Detection of low avidity desmoglein 3-reactive T cells in pemphigus vulgaris using HLA-DR beta 10402 tetramers

• Published in: Clinical immunology (Orlando, Fla.) Vol. 122; no. 3; pp. 330 - 337
• Main Authors: Veldman, Christian, Eming, Rüdiger, Wolff-Franke, Sonja, Sonderstrup, Grete, Kwok, William W, Hertl, Michael
• Format: Journal Article
• Language: English
• Published: United States 01.03.2007
• Subjects: Alleles; Amino Acid Sequence; Animals; Cell Adhesion - immunology; Cells, Cultured; Desmoglein 3 - immunology; Desmoglein 3 - metabolism; HLA-DR Antigens - immunology; HLA-DR Antigens - metabolism; HLA-DRB1 Chains; Humans; Hybridomas; Mice; Mice, Transgenic; Molecular Sequence Data; Pemphigus - immunology; Pemphigus - pathology; Protein Binding - immunology; T-Lymphocyte Subsets - immunology; T-Lymphocyte Subsets - metabolism
• ISSN: 1521-6616
• DOI: 10.1016/j.clim.2006.09.014

In the present study, we developed a HLA class II tetramer-based detection system utilizing DRB1*0402 tetramers loaded with recently identified immunodominant peptides of desmoglein 3 (Dsg3), the major autoantigen of pemphigus vulgaris (PV).
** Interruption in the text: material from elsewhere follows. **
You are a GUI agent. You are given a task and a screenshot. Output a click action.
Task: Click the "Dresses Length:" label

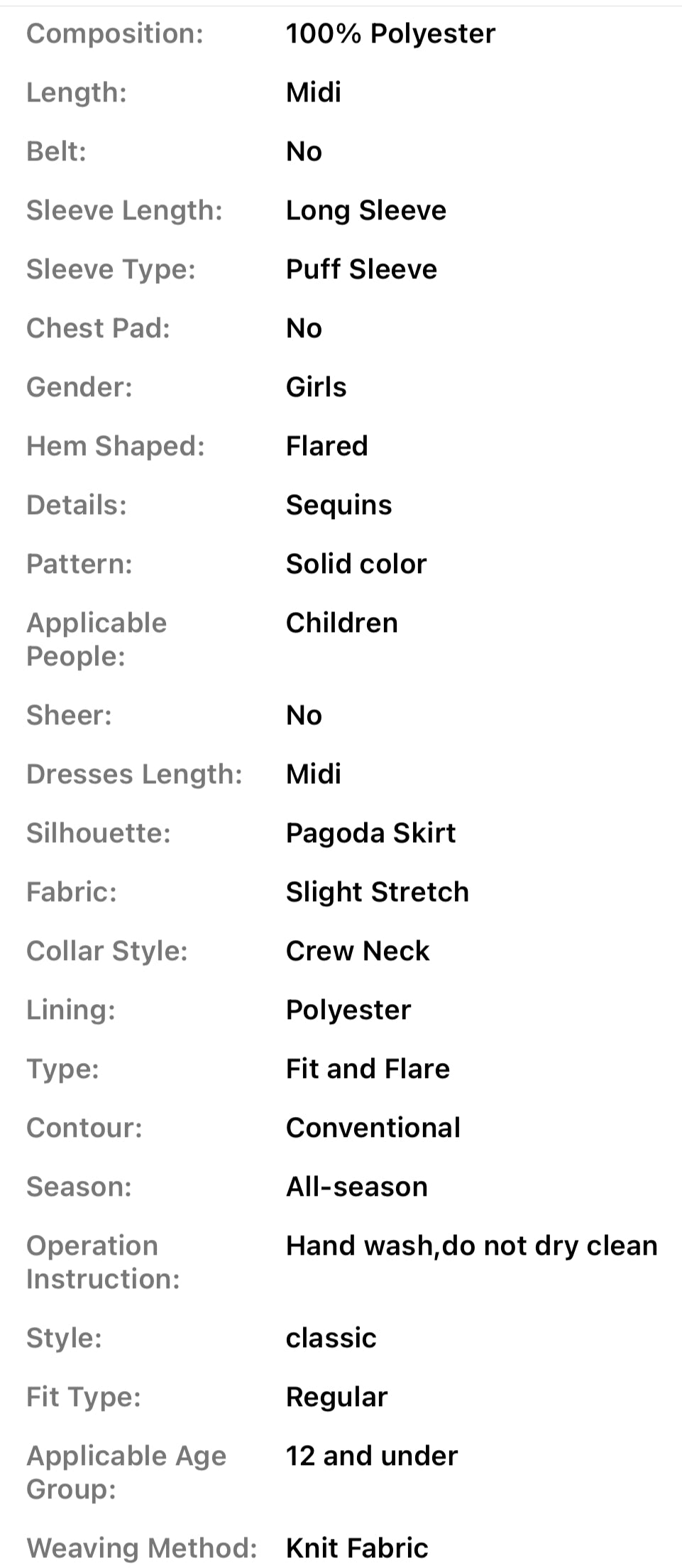point(134,774)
Initial experiments demonstrated staining of a Dsg3-reactive T cell hybridoma which was derived from HLA-DR0402-transgenic mice with loaded PE-labeled DRbeta1*0402 tetramers. However, staining of autoreactive T cell clones (TCC) derived from PV patients resulted only in positive staining by addition of exogenous peptides to the staining reactions. There was a dose-dependent specific binding of TCC to the tetramers with the agonistic Dsg3 peptide which was not altered by exogenous unrelated Dsg3 peptide. Noteworthy, the TCC did not stain with HLA-DR4 tetramers complexed with unrelated Dsg3 peptides. The findings of this study suggest that HLA class II tetramers may provide a highly specific approach to monitor ex vivo the T cellular autoimmune response against Dsg3 in patients with PV.